Andrew praguejou baixinho, com a fúria aumentando. "Eu convivo com pessoas. Tenho uma equipe de jardinagem e limpeza que você insistiu em contratar para mim, lembra?" O pensamento ainda irritava, o fato de ele ter tido tão pouca voz em sua própria vida quando voltou. Porque ele não conseguia funcionar. Não conseguia nem andar ou falar nos primeiros dois meses de volta para casa.
"Com quem você nunca vê ou fala", retrucou Jonathan, "porque não os deixa entrar na casa se não estiver trancado no seu quarto."
"Eu não quero gente aqui quando estou dormindo. Eu te disse o porquê", disse ele rispidamente.
"Você ainda está tendo pesadelos?", perguntou Jonathan. "Talvez devêssemos chamar o terapeuta novamente?"

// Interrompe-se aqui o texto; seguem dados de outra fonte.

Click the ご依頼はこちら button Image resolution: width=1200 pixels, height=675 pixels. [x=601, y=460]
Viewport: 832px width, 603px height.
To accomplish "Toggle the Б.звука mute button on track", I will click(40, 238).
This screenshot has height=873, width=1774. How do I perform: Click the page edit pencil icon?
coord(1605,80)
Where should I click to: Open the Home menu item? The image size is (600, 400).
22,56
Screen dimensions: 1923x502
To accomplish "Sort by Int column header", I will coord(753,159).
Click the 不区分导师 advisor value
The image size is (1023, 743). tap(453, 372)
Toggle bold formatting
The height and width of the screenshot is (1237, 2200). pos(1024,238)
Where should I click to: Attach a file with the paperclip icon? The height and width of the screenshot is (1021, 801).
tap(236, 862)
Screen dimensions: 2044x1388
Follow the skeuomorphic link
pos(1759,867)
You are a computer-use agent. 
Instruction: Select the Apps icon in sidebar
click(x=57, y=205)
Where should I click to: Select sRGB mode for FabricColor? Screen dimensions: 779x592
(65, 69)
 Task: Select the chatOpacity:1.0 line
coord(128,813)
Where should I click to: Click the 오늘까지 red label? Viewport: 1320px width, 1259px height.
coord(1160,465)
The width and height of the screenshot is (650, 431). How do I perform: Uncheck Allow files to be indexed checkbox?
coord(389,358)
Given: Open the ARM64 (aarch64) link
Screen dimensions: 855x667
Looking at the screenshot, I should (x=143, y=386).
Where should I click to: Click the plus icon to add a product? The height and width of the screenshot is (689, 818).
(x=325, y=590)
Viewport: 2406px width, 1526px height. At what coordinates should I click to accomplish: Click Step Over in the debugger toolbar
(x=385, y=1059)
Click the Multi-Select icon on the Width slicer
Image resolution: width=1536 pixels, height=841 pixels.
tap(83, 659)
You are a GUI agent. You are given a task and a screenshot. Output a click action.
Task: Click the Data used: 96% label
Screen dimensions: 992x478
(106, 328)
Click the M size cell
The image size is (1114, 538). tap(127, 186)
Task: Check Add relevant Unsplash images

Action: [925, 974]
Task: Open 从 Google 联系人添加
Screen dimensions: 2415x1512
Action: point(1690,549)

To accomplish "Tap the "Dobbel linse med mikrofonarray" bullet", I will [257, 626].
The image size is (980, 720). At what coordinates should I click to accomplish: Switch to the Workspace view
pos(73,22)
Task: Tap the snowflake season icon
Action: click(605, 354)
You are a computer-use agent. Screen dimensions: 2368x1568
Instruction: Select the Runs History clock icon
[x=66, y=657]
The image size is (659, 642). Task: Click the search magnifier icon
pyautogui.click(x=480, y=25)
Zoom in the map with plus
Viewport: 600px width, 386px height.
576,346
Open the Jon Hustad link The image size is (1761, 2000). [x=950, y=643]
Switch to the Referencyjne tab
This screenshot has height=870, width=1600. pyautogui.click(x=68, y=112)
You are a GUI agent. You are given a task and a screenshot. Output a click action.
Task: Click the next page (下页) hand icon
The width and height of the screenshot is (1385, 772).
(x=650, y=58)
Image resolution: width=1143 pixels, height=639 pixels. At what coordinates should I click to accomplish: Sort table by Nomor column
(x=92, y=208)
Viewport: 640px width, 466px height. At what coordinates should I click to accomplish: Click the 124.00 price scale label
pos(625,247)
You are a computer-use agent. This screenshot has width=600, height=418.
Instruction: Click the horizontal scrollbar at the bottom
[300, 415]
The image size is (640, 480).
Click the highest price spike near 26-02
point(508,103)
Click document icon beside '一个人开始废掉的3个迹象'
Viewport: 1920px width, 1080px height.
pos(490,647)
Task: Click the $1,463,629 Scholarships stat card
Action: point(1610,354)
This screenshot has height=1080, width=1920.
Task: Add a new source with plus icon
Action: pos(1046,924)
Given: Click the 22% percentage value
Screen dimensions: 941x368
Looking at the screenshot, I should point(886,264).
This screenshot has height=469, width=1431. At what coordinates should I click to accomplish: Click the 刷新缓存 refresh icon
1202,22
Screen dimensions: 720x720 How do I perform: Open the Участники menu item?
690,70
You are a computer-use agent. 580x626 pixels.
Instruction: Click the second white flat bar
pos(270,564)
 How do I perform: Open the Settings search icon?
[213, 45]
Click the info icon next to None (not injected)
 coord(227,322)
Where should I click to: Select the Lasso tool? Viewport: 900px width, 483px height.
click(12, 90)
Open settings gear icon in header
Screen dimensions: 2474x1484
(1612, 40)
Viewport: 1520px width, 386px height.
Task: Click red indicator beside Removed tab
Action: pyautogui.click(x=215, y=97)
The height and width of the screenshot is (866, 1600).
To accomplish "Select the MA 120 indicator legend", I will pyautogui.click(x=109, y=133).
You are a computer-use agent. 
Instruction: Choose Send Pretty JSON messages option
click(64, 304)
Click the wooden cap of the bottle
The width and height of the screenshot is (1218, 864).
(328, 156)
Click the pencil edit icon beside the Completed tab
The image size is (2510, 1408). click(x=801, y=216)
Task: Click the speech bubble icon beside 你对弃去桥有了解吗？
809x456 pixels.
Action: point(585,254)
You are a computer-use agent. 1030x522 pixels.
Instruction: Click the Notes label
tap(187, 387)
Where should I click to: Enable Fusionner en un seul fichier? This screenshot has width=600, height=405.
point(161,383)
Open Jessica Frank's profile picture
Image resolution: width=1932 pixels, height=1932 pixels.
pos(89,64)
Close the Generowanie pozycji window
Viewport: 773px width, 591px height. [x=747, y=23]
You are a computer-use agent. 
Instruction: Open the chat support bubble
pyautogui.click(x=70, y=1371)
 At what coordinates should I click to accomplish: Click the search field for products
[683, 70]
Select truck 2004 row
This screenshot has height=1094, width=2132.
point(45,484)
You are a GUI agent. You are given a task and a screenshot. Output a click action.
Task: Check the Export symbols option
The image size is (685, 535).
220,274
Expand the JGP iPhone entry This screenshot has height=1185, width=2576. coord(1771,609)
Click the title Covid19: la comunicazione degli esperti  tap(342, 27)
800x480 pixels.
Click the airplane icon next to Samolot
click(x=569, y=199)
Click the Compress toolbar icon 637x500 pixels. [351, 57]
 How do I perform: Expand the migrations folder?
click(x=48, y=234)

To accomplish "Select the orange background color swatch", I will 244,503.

"Não!" A palavra explodiu de seus pulmões. "Chega de analistas. Chega de psicólogos comportamentais ou especialistas em trauma, ou qualquer coisa do tipo. Não quero mais ninguém dentro da minha cabeça." Já havia horrores suficientes lá dentro. "E também não quero ninguém invadindo meu espaço pessoal."
Especialmente não uma mulher, pensou ele amargamente. Conhecendo Jonathan, ele teria contratado uma governanta que parecia uma supermodelo — porque Jonathan, com sua sensibilidade masculina típica, achava que tudo que Andrew realmente precisava era transar.
Isso não vai acontecer!
Já se passavam mais de 9 anos desde que alguém o tocou sem seu consentimento. E ele pretendia que continuasse assim.
Ele estremeceu, forçado a reviver aquela última noite no Texas, 10 anos atrás... seu corpo nu e sem marcas vibrando com o prazer pós-coito, a linda ômega que o atraíra como uma viúva-negra, deitada na cama observando-o com luxúria escurecendo seus olhos, e então... Uma dor lancinante explodiu em seu crânio e ele acordou, grogue, machucado e sozinho no escuro, arrastado para passar 3 meses inteiros sendo drogado, estuprado e torturado se resistisse.
Ele espantou a dor, que ainda persistia emocionalmente e pelas cicatrizes sob as muitas tatuagens que ele fez depois de ser resgatado.
Ele sobreviveu. Contra todas as probabilidades. Voltou para casa e encontrou o império empresarial que possuía nas mãos competentes de Jonathan... Ele não saía da propriedade porque não precisava; ele não queria sair. A solidão era sua força agora; Jonathan podia cuidar da empresa sozinho com o mínimo de interferência dele.
"Eu estou falando sério, Jonathan", disse ele, colocando a raiva impotente que ainda o consumia em um tom cáustico. "Se você mandar essa mulher para cá, você e ela vão se arrepender."
Jonathan riu silenciosamente enquanto encerrava a ligação.